It’s a rather quiet trading day so far as most major pairs and crosses are stuck in tight range. Euro staged a rebound overnight but is struggling to keep on with momentum. Nonetheless, Euro is still firm ahead of the issuance of EUR 2b in three months ESM bills later today. There was some support from Japan’s comment as Finance Minister Aso said the country would buy a portion of Europe’s ESM bonds continuously using foreign reserves as Europe’s financial situation would help stabilize currencies including the Japanese yen. Also, Aso noted that ESM bond is considered by Japan to be a “major investment tool” just like euro-denominated sovereign bonds”. Meanwhile, it’s seen that purchase of ESM bonds would help Japan avoid criticism from Eurozone on currency manipulation and would also help weaken the yen. So far, Japan bought around EUR 7b of ESFS bonds, around 6.7% on issue. Regarding monetary policy, Aso said the government is keen to issue a joint statement with BoJ and the 2% inflation target would be the main focus in the statement. He is doubtful on using employment as a policy objective and noted that only Fed is doing that in the world.
Euro rebounded broadly overnight on building expectations that ECB would keep the policy rate unchanged at 0.75% this week. According to a Reuters poll, 67 out of 73 surveyed economists are expecting ECB to stand pat. Though, forward rate contracts are still pricing in a 25bos cut by then end of June. It’s perceived that while ECB has indicated the openness to a rate cut, the decision will largely depend on the willingness of core Eurozone countries. Germany CPI rose more than expected to 2.1% yoy back in December while Eurozone CPI also continued to stay above ECB’s target and was at 2.2% yoy. The stubborn inflation reading would probably tie up ECB’s hands for cutting rates in Q1. Also, ECB President Draghi warned before that cut in the main refinancing rate would imply a negative deposit rate of a smaller spread between deposit and main rates.

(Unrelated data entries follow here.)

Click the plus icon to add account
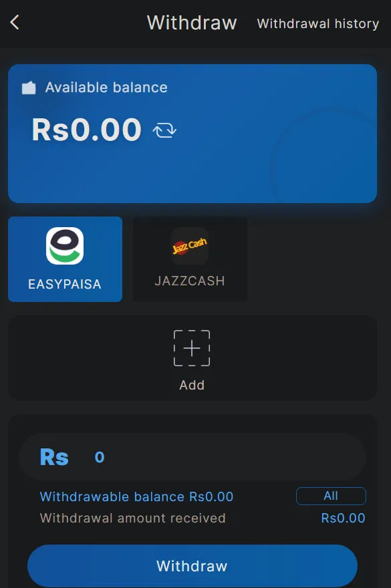Screen dimensions: 391x588 click(x=192, y=348)
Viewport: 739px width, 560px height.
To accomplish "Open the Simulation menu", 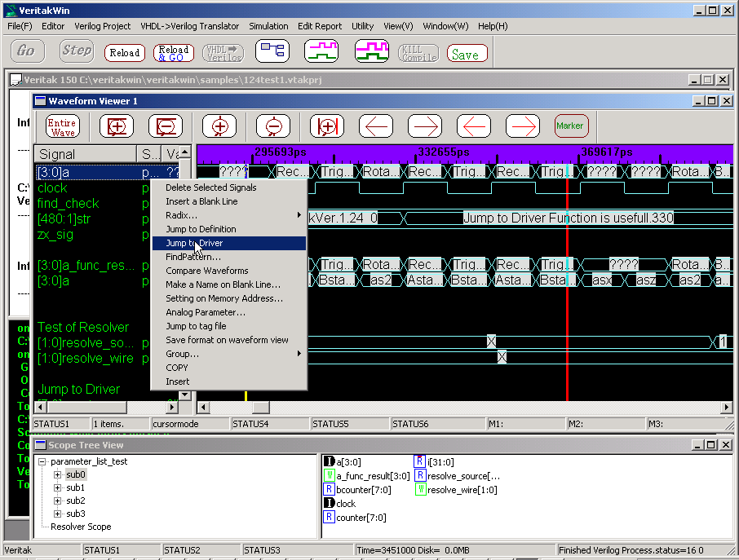I will point(268,26).
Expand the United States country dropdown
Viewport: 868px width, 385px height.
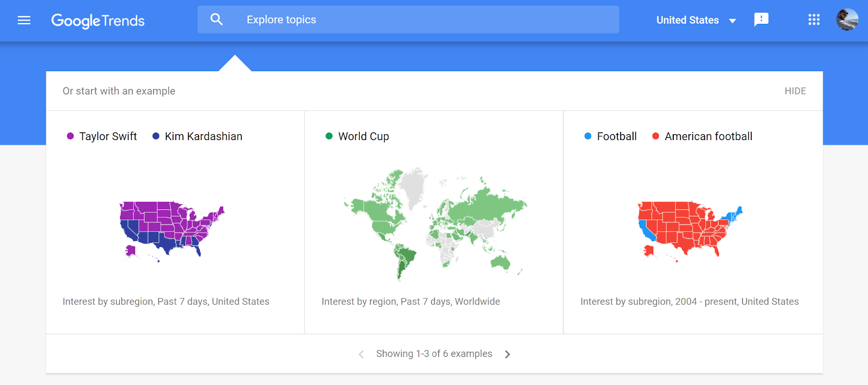[687, 20]
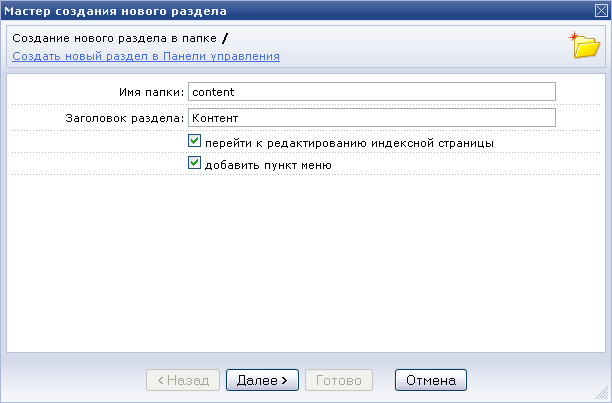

Negative deposit rate would be uncharted territory and the very last resort. meanwhile, lower spread would reduce the incentive for interbank lending and is no preferred.

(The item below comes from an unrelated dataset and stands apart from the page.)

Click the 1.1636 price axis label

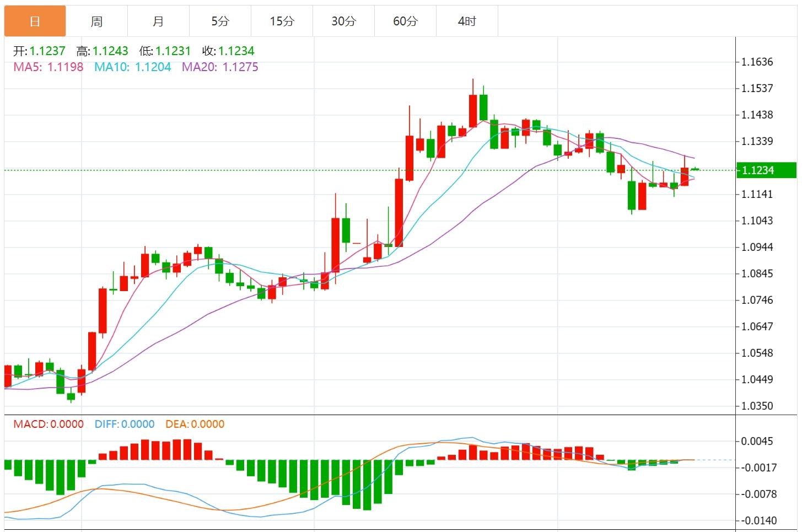point(757,62)
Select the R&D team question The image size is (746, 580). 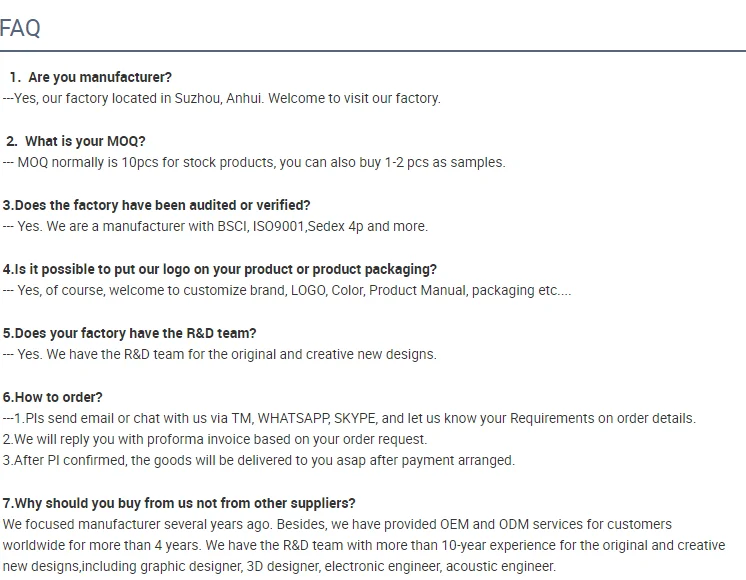[129, 333]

In Eurozone, unemployment rate rose to another record of 11.8% in November. A total of 18.8 million people were unemployment in Eurozone, up 113k from prior month. So far, Spain had the highest unemployment rate at 26.6% while Austria has the lowest unemployment rate at 4.5%. Eurozone confidence indicators generally improved in December with economic confidence rose to 87.0, industrial confidence rose to -14.4, services confidence rose to -9.8. Consumer confidence was revised up to -26.5. German trade surplus narrowed to EUR 14.6b in November. German factory orders dropped -1.8% mom in November.
Other data released today saw Swiss unemployment rate was unchanged at 3.0% in December. UK BRC sales monitor rose 0.3% yoy in December. Data from Australia saw trade deficit widened to AUD 2.637b in November, bigger than expectation of AUD 2.30b. Prior month’s deficit was also revised higher to AUD 2.433b. The 1% growth in exports were more than offset by the 2% jump in imports.